The FF standard specifies many different function blocks for the construction of control algorithms. Ten of them are considered “basic” FF function blocks:
- AI – Analog Input
- AO – Analog Output
- B – Bias
- CS – Control Selector
- DI – Discrete Input
- DO – Discrete Output
- ML – Manual Loader
- PD – Proportional/Derivative control
- PID – Proportional/Integral/Derivative control
- RA – Ratio
Nineteen more “Advanced” function blocks are incorporated in the FF standard:
- Pulse Input
- Complex Analog Output
- Complex Discrete Output
- Step Output PID
- Device Control
- Setpoint Ramp
- Splitter
- Input Selector
- Signal Characterizer
- Dead Time
- Calculate
- Lead/Lag
- Arithmetic
- Integrator
- Timer
- Analog Alarm
- Discrete Alarm
- Analog Human Interface
- Discrete Human Interface
Five more function blocks are specified as well:
- Multiple Analog Input
- Multiple Analog Output
- Multiple Digital Input
- Multiple Digital Output
- Flexible Function Block
The primary benefit of standardization is that the end-user may choose FF instruments manufactured by any standard-compliant vendor, and those function blocks should behave the same as the equivalent function blocks within any other manufacturer’s model of FF device. There are, of course, examples where manufacturers have equipped their FF devices with “extended” capability function blocks going beyond the Fieldbus Foundation standard, and the user must beware of this.
Device-specific Function blocks
In addition to the function blocks necessary to construct control schemes, all FF instruments contain one Resource block and usually one or more Transducer blocks describing details specific to that instrument. The following computer screenshot shows all function blocks within a Rosemount model 3095MV Fieldbus transmitter:
The Resource block appears first in this list, followed by three transducer blocks, then followed by the palette of general function blocks for use in constructing control algorithms.

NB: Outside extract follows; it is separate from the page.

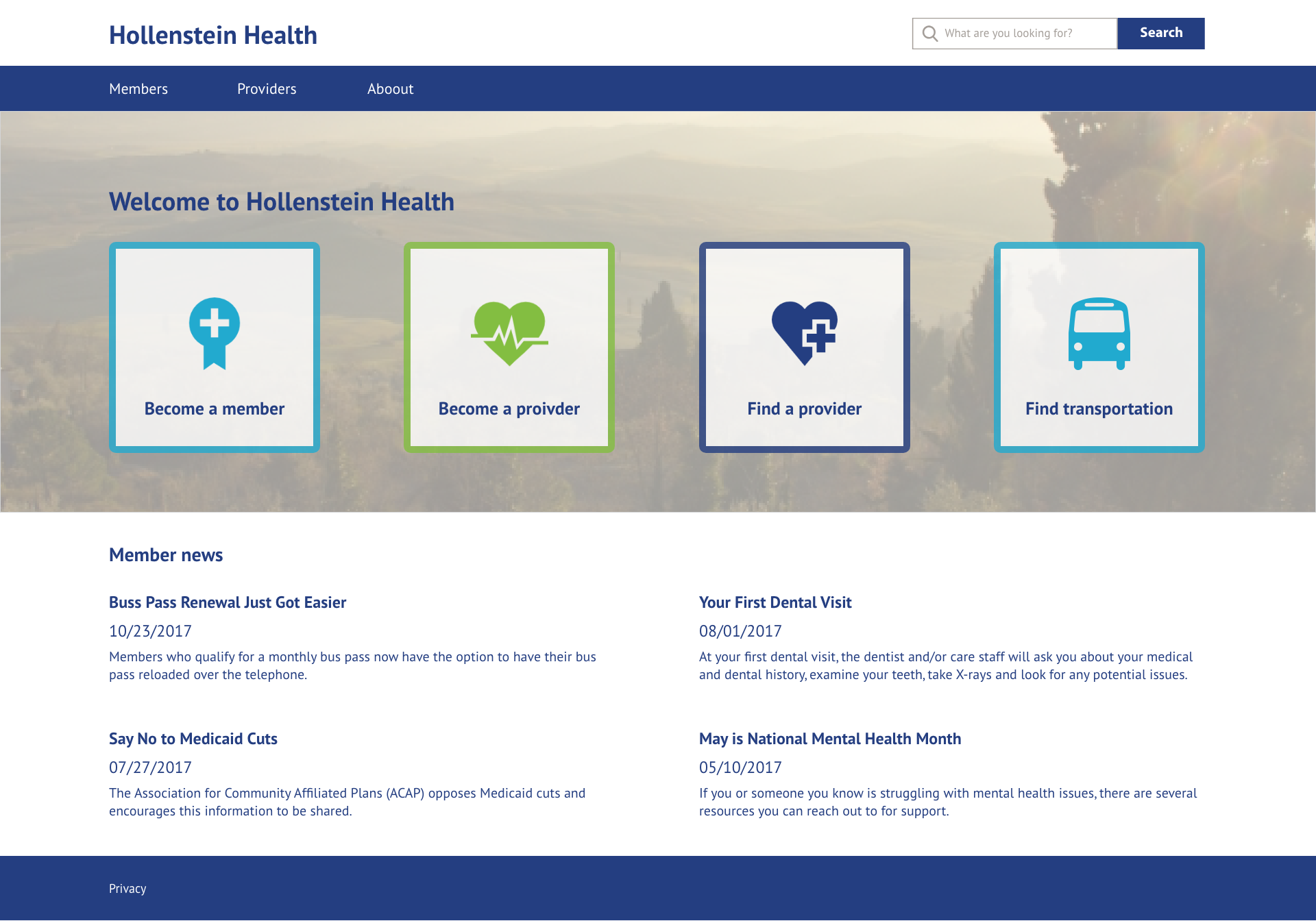The height and width of the screenshot is (921, 1316).
Task: Click the navy heart with cross icon
Action: (804, 333)
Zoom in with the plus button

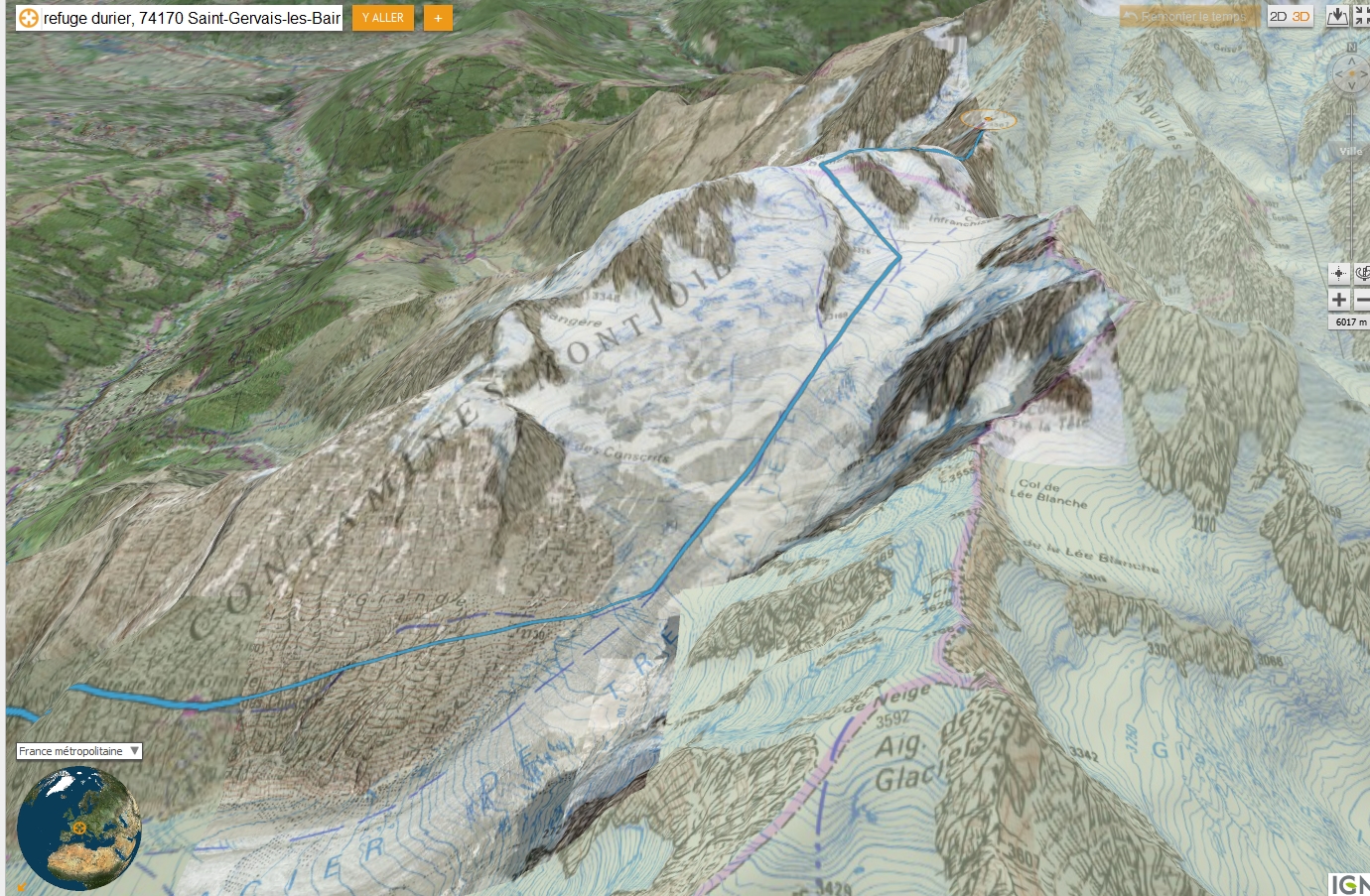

Information contained in the Resource block of an FF instrument includes the following:
- Identifier (the 32-byte code unique to every FF device)
- Type of device
- Device revision level
- Memory total and available (free) capacity
- Computation time
- Available features listing
- Current device state (Initializing, Standby, On-line, Failed, etc.)
Transducer blocks provide a means of organizing data relevant to the actual sensing inputs, outputs, calculated variables, and graphic displays of a FF device. There need not be a one-to one correspondence between the number of transducer blocks in an FF device and the number of physical I/O channels it has. For example, in the Rosemount 3095MV multivariable transmitter, transducer block 1100 manages all physical measurement inputs (pressure and temperature sensors) while transducer block 1200 is reserved for inferred mass flow (based on calculations performed on the raw sensor measurements) and transducer block 1300 manages data for the liquid crystal display (LCD).